Monday, March 23, 2009

A Diamond in the Rough

Oh the irony of it all. Consumer spending is way down, and so the retail sector has been hit hard. Unemployment is at 8.1% and climbing by the day on its way to 10%, and so the office sector is hurting. People are traveling less, and have less discretionary income, so the hotel sector has been battered. Portfolios of industrial property that would have traded sub-7 CAPs 18 months ago are now trading at double digit CAP rates. Even multi-family, a sector success by way of comparison, has felt the impact of tenants looking to double up, rent growth beginning to flatten, and has yet to see, in some markets, a wave of supply from condo projects-gone-bust mess with occupancy rates.

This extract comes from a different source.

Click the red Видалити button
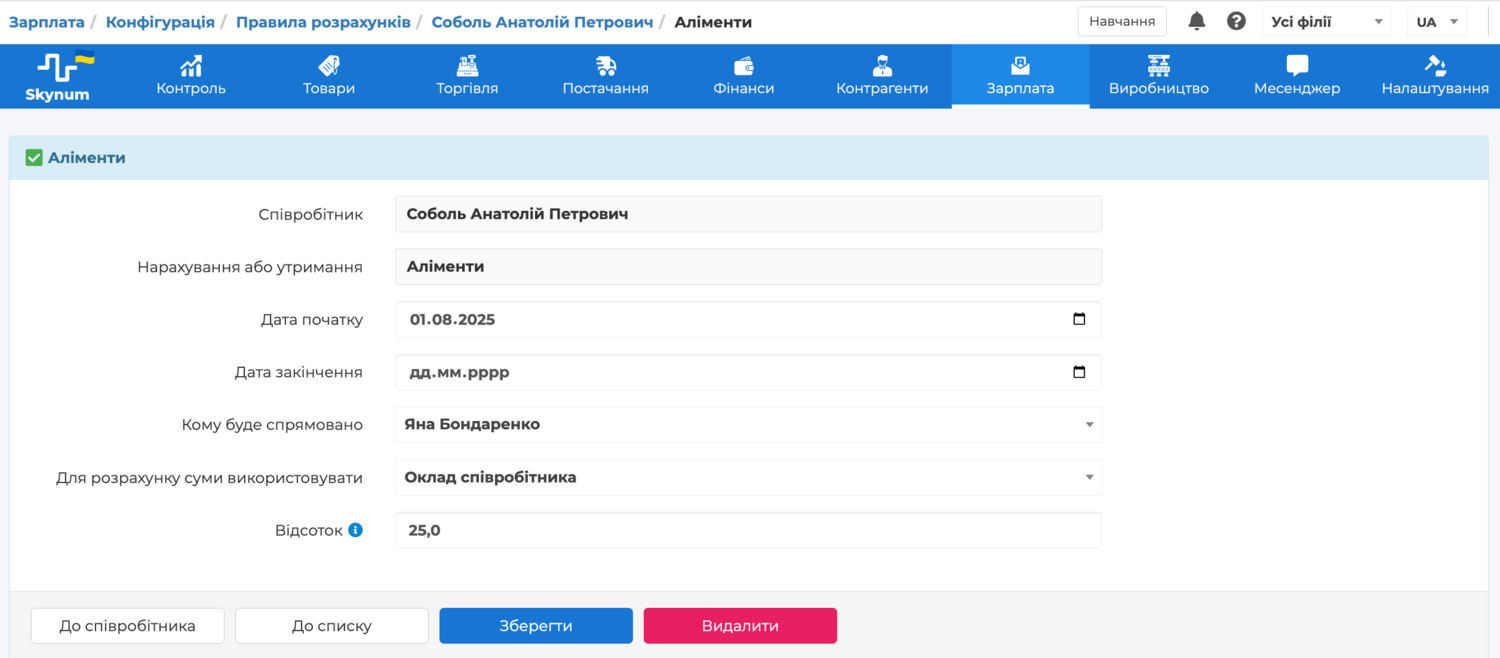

The one niche sector that hasn't been touched? Data Centers. That's right, the same sector that fueled the mini recession earlier this decade and is lovingly referred to as the dot-bomb era is currently partying like its 1999. How is that possible, you ask? Several factors are at play.

1. Demand is Different

Back at the turn of the millennium, data center demand was bursting at the seems from seemingly every start up company on Earth. Of course, the ability to grow was fueled mostly by venture capital, and every start up needed, or wanted, data center space. When these low revenue/ridiculously highly leveraged companies failed, data centers emptied out and were sold at bargain basement prices.

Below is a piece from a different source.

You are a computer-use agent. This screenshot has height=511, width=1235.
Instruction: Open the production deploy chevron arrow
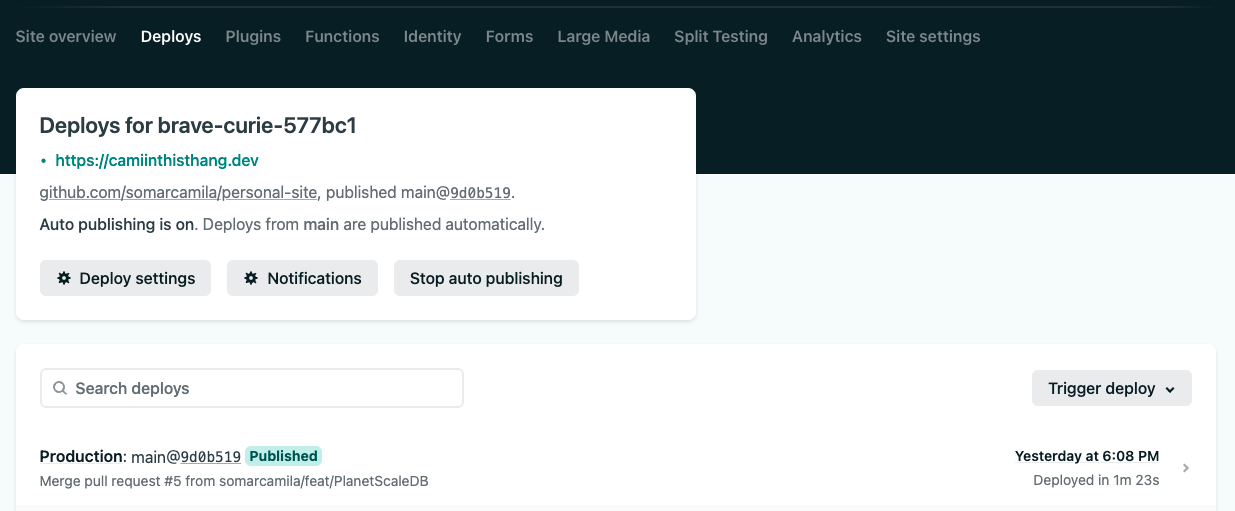pyautogui.click(x=1186, y=468)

Now, instead of poorly capitalized start ups driving demand, heavy hitter companies are leading the charge. There are several reasons for this. First, since 9/11, major corporations are legally required to have backup sites for information to protect against the threat of a terror attack on their main infrastructure. These have to be off site, and since most major corporations are located in urban centers, that means these sites are often in suburban areas at least an hour away from headquarters. Secondly, we have seen the rise in bandwidth sucking websites like Facebook, You Tube and MySpace. These types of social networking sites demand a huge amount of electricity that only data center space can provide.

2. Supply is Constrained

When the data center stock was sold after the fallout, many of the suburban buildings were adaptively reused for other purposes. This constrained supply naturally. Furthermore, as construction costs soared a few years ago, nobody built much of anything on spec, let alone a data center whose bad taste was still in every developer's mouth from 2001.

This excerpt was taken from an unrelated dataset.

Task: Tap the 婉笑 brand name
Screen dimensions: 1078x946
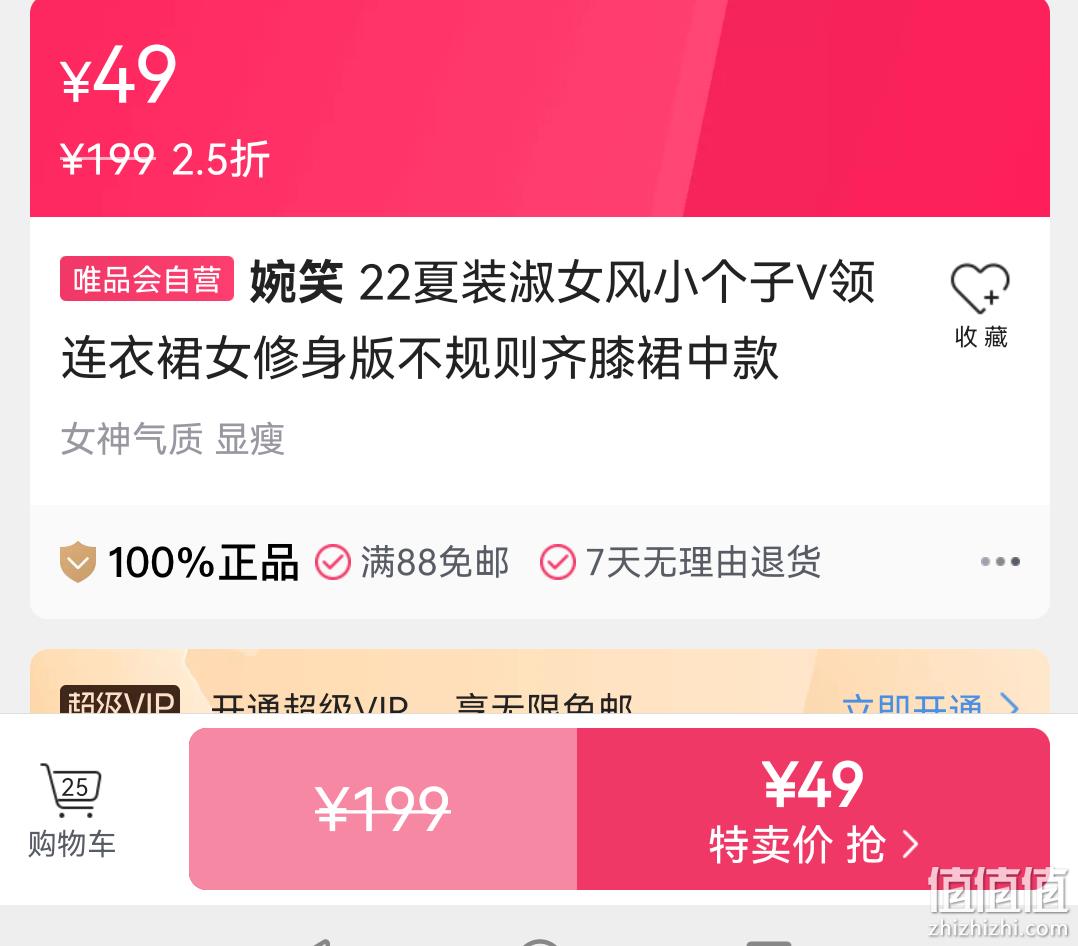Action: tap(296, 281)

Furthermore, many of these powerful electricity-sucking facilities need to be strategically located close to a major power source like a substation, or a fiber conduit. Locating further away from these sources makes it more expensive to gain access to the necessary power, which isn't conducive to keeping costs down for landlords or tenants. This is especially the case in urban environments, which makes adaptive reuse of old vacant office buildings or warehouses much more challenging if they aren't in the ideal location.
3. Growth is Organic, not Economic

Unlike most other sectors whose growth is usually tied to economic factors like jobs, consumer spending and housing prices, data centers are not. Demand is outstripping supply by a healthy margin, and demand for this type of space is projected to grow substantially over the next 5 years. One only need to look at the newspaper industry to see why. Newspapers are failing across the country because more people are choosing to get their news either via the television or online. As society as a whole becomes more comfortable with doing things online, and as generations who grew up with computers become the majority of the workforce, it is only logical that more and more of our lives will be connected via the computer. As this happens, there will be ever swelling waves of data that need to be stored somewhere, and data centers are where that will likely be. Corporations will move their file rooms to online servers. Warehouse and stock room inventories will be tracked and managed online. It is a natural progression of the way we will work, and live.

Don't believe the hype? Digital Realty Trust, the biggest REIT of data center space, has an 11-million-square-foot operating portfolio that is 95% leased. Demand appears high and new average rents are three-times higher than expiring rents. Hence its strong fourth quarter earnings report a few weeks ago, which included a 43.4% jump in FFO to $68.9 million ($0.76 per share). For the year, FFO was $230.3 million ($2.62 per share), up 27.8% from 2007, and adjusted FFO was $2.48 per share, a 21.0% jump from 2007.

As Baird analyst Will Marks points out, “We believe that many corporations are likely to look for ways to cut costs in 2009 and one way to cut costs is to outsource data center operations.” “This trend should benefit DLR.”

While there are industries and niches that run cyclical with, and counter cyclical to the economy, the data center market, unlike all of the rest, seems to know no valley no matter what the economy is doing.